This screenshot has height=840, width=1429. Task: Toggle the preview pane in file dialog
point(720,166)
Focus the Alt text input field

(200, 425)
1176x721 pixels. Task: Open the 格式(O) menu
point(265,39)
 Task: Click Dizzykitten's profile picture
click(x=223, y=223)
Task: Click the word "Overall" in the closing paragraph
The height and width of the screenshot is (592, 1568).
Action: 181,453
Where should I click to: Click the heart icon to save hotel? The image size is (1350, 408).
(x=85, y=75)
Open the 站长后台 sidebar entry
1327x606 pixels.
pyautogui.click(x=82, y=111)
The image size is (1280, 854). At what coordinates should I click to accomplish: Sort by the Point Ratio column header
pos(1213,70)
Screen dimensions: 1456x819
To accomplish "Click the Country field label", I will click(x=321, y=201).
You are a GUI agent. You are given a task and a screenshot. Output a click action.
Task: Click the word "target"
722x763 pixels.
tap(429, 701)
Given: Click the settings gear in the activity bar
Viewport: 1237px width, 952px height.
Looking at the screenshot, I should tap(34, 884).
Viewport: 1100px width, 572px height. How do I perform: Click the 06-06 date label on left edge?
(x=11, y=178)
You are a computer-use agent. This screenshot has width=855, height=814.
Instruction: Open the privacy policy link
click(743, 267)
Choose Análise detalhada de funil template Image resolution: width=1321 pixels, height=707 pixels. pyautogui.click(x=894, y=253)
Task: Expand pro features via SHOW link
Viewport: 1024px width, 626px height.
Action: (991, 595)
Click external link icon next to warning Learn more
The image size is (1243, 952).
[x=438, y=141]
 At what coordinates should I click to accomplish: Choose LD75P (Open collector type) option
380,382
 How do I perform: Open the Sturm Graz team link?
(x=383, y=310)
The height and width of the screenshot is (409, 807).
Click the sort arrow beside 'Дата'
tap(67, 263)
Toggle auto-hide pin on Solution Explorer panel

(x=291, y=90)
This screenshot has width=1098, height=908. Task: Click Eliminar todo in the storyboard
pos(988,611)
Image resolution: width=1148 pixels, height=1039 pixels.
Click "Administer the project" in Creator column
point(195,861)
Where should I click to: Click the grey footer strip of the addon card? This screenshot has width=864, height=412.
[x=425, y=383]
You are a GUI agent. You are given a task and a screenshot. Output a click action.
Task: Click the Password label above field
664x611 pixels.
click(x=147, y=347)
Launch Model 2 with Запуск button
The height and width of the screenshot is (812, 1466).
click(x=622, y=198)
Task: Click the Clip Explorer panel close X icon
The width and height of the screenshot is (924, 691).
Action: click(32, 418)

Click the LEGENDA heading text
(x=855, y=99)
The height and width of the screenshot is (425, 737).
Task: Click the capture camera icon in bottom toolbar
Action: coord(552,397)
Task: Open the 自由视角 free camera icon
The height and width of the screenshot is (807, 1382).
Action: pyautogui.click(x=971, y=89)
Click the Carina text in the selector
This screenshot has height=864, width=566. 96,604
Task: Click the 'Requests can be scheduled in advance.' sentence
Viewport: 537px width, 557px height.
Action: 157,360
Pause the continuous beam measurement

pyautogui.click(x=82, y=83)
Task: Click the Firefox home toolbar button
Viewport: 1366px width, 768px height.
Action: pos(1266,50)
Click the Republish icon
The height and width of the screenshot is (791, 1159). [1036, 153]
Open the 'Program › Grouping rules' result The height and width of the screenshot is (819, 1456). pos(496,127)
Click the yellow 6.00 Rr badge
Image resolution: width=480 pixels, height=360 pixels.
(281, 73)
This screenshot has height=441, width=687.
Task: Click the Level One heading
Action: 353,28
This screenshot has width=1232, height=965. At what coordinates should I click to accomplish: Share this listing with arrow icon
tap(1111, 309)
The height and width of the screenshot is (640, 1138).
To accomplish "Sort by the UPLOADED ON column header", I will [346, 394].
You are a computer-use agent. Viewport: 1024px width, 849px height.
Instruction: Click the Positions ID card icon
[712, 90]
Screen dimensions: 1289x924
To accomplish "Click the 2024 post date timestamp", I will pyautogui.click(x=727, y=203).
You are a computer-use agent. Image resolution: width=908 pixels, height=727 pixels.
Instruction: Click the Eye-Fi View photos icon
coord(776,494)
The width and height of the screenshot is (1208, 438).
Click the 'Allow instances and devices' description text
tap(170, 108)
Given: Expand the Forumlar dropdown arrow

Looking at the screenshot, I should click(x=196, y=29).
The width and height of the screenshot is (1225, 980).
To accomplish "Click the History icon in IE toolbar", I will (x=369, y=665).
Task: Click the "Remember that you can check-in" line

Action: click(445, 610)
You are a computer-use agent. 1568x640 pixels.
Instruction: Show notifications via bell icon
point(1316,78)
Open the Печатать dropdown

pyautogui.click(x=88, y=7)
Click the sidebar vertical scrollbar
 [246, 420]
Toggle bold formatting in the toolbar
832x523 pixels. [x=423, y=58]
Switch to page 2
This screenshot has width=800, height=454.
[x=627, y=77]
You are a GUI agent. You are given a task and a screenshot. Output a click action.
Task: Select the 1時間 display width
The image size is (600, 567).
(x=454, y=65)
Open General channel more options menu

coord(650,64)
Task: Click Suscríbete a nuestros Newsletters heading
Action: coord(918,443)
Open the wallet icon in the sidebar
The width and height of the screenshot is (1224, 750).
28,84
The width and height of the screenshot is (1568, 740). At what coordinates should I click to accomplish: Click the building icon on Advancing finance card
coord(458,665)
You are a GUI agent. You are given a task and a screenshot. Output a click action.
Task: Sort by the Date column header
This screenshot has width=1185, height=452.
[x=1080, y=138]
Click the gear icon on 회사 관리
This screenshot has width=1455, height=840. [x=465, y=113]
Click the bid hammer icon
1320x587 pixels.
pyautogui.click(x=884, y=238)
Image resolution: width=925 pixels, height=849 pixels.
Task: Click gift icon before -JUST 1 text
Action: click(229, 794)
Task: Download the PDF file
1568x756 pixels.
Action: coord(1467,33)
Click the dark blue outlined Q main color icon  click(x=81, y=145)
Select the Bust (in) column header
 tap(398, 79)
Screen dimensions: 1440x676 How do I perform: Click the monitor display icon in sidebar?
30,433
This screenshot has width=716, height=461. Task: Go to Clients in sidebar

+ + +

**Problem details**:
In full and unchanged, repeat the data above.

**Written solution**:
This screenshot has height=840, width=1429. Task: Toggle the preview pane in file dialog
point(720,166)
Focus the Alt text input field

(200, 425)
1176x721 pixels. Task: Open the 格式(O) menu
point(265,39)
 Task: Click Dizzykitten's profile picture
click(x=223, y=223)
Task: Click the word "Overall" in the closing paragraph
The height and width of the screenshot is (592, 1568).
Action: 181,453
Where should I click to: Click the heart icon to save hotel? The image size is (1350, 408).
(x=85, y=75)
Open the 站长后台 sidebar entry
1327x606 pixels.
pyautogui.click(x=82, y=111)
The image size is (1280, 854). At what coordinates should I click to accomplish: Sort by the Point Ratio column header
pos(1213,70)
Screen dimensions: 1456x819
To accomplish "Click the Country field label", I will click(x=321, y=201).
You are a GUI agent. You are given a task and a screenshot. Output a click action.
Task: Click the word "target"
722x763 pixels.
tap(429, 701)
Given: Click the settings gear in the activity bar
Viewport: 1237px width, 952px height.
Looking at the screenshot, I should tap(34, 884).
Viewport: 1100px width, 572px height. How do I perform: Click the 06-06 date label on left edge?
(x=11, y=178)
You are a computer-use agent. This screenshot has width=855, height=814.
Instruction: Open the privacy policy link
click(743, 267)
Choose Análise detalhada de funil template Image resolution: width=1321 pixels, height=707 pixels. pyautogui.click(x=894, y=253)
Task: Expand pro features via SHOW link
Viewport: 1024px width, 626px height.
Action: (991, 595)
Click external link icon next to warning Learn more
The image size is (1243, 952).
[x=438, y=141]
 At what coordinates should I click to accomplish: Choose LD75P (Open collector type) option
380,382
 How do I perform: Open the Sturm Graz team link?
(x=383, y=310)
The height and width of the screenshot is (409, 807).
Click the sort arrow beside 'Дата'
tap(67, 263)
Toggle auto-hide pin on Solution Explorer panel

(x=291, y=90)
This screenshot has width=1098, height=908. Task: Click Eliminar todo in the storyboard
pos(988,611)
Image resolution: width=1148 pixels, height=1039 pixels.
Click "Administer the project" in Creator column
point(195,861)
Where should I click to: Click the grey footer strip of the addon card? This screenshot has width=864, height=412.
[x=425, y=383]
You are a GUI agent. You are given a task and a screenshot. Output a click action.
Task: Click the Password label above field
664x611 pixels.
click(x=147, y=347)
Launch Model 2 with Запуск button
The height and width of the screenshot is (812, 1466).
click(x=622, y=198)
Task: Click the Clip Explorer panel close X icon
The width and height of the screenshot is (924, 691).
Action: click(32, 418)

Click the LEGENDA heading text
(x=855, y=99)
The height and width of the screenshot is (425, 737).
Task: Click the capture camera icon in bottom toolbar
Action: coord(552,397)
Task: Open the 自由视角 free camera icon
The height and width of the screenshot is (807, 1382).
Action: pyautogui.click(x=971, y=89)
Click the Carina text in the selector
This screenshot has height=864, width=566. 96,604
Task: Click the 'Requests can be scheduled in advance.' sentence
Viewport: 537px width, 557px height.
Action: 157,360
Pause the continuous beam measurement

pyautogui.click(x=82, y=83)
Task: Click the Firefox home toolbar button
Viewport: 1366px width, 768px height.
Action: pos(1266,50)
Click the Republish icon
The height and width of the screenshot is (791, 1159). [1036, 153]
Open the 'Program › Grouping rules' result The height and width of the screenshot is (819, 1456). pos(496,127)
Click the yellow 6.00 Rr badge
Image resolution: width=480 pixels, height=360 pixels.
(281, 73)
This screenshot has height=441, width=687.
Task: Click the Level One heading
Action: 353,28
This screenshot has width=1232, height=965. At what coordinates should I click to accomplish: Share this listing with arrow icon
tap(1111, 309)
The height and width of the screenshot is (640, 1138).
To accomplish "Sort by the UPLOADED ON column header", I will [346, 394].
You are a computer-use agent. Viewport: 1024px width, 849px height.
Instruction: Click the Positions ID card icon
[712, 90]
Screen dimensions: 1289x924
To accomplish "Click the 2024 post date timestamp", I will pyautogui.click(x=727, y=203).
You are a computer-use agent. Image resolution: width=908 pixels, height=727 pixels.
Instruction: Click the Eye-Fi View photos icon
coord(776,494)
The width and height of the screenshot is (1208, 438).
Click the 'Allow instances and devices' description text
tap(170, 108)
Given: Expand the Forumlar dropdown arrow

Looking at the screenshot, I should click(x=196, y=29).
The width and height of the screenshot is (1225, 980).
To accomplish "Click the History icon in IE toolbar", I will (x=369, y=665).
Task: Click the "Remember that you can check-in" line

Action: click(445, 610)
You are a computer-use agent. 1568x640 pixels.
Instruction: Show notifications via bell icon
point(1316,78)
Open the Печатать dropdown

pyautogui.click(x=88, y=7)
Click the sidebar vertical scrollbar
 [246, 420]
Toggle bold formatting in the toolbar
832x523 pixels. [x=423, y=58]
Switch to page 2
This screenshot has width=800, height=454.
[x=627, y=77]
You are a GUI agent. You are given a task and a screenshot. Output a click action.
Task: Select the 1時間 display width
The image size is (600, 567).
(x=454, y=65)
Open General channel more options menu

coord(650,64)
Task: Click Suscríbete a nuestros Newsletters heading
Action: coord(918,443)
Open the wallet icon in the sidebar
The width and height of the screenshot is (1224, 750).
28,84
The width and height of the screenshot is (1568, 740). At what coordinates should I click to accomplish: Click the building icon on Advancing finance card
coord(458,665)
You are a GUI agent. You are given a task and a screenshot. Output a click action.
Task: Sort by the Date column header
This screenshot has width=1185, height=452.
[x=1080, y=138]
Click the gear icon on 회사 관리
This screenshot has width=1455, height=840. [x=465, y=113]
Click the bid hammer icon
1320x587 pixels.
pyautogui.click(x=884, y=238)
Image resolution: width=925 pixels, height=849 pixels.
Task: Click gift icon before -JUST 1 text
Action: click(229, 794)
Task: Download the PDF file
1568x756 pixels.
Action: coord(1467,33)
Click the dark blue outlined Q main color icon  click(x=81, y=145)
Select the Bust (in) column header
 tap(398, 79)
Screen dimensions: 1440x676 How do I perform: Click the monitor display icon in sidebar?
30,433
This screenshot has width=716, height=461. Task: Go to Clients in sidebar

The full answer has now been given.